-- LISTING start --

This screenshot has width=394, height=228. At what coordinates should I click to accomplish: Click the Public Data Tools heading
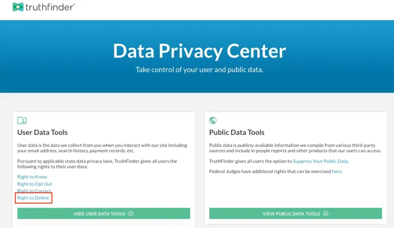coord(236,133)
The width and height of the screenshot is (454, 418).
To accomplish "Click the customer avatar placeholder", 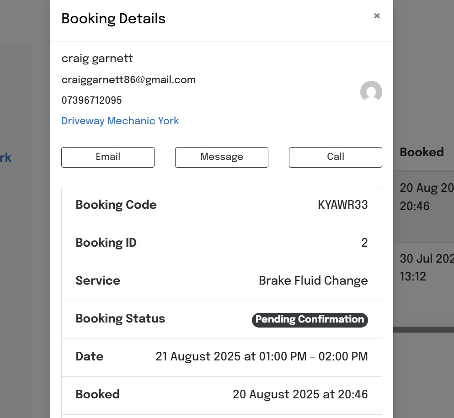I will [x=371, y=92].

-- LISTING end --
-- LISTING start --

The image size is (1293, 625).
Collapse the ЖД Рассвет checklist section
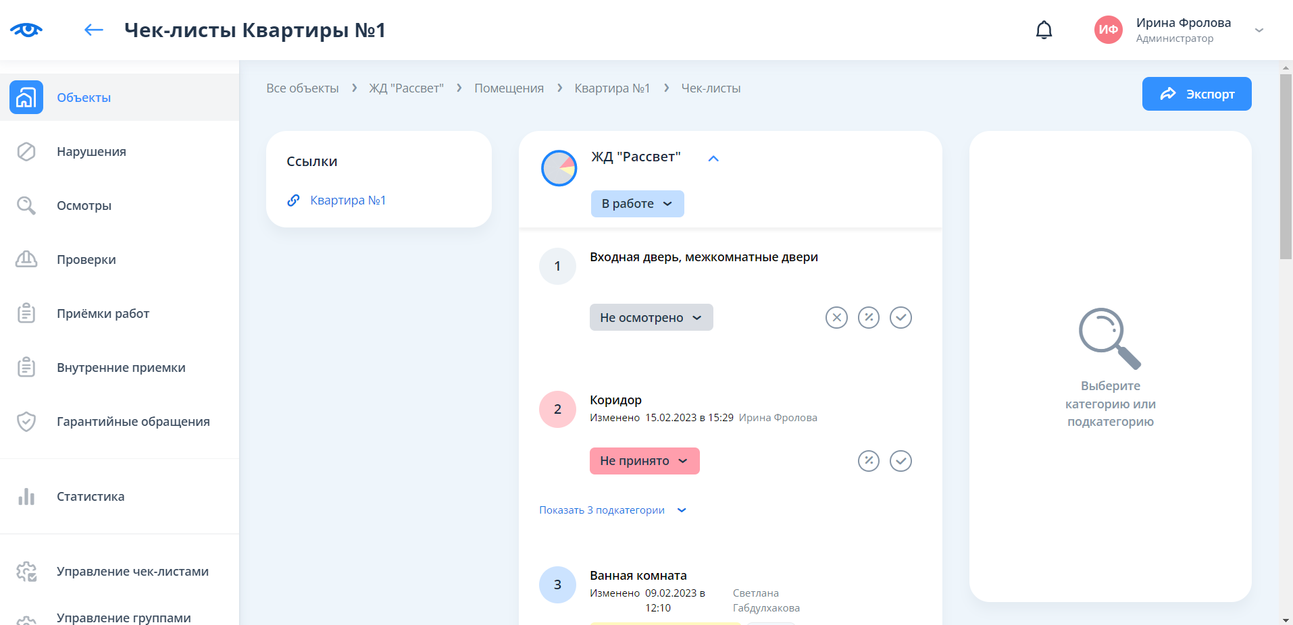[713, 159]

-- LISTING end --

Count the lines above that contain the word "screenshot". Give only the number.

2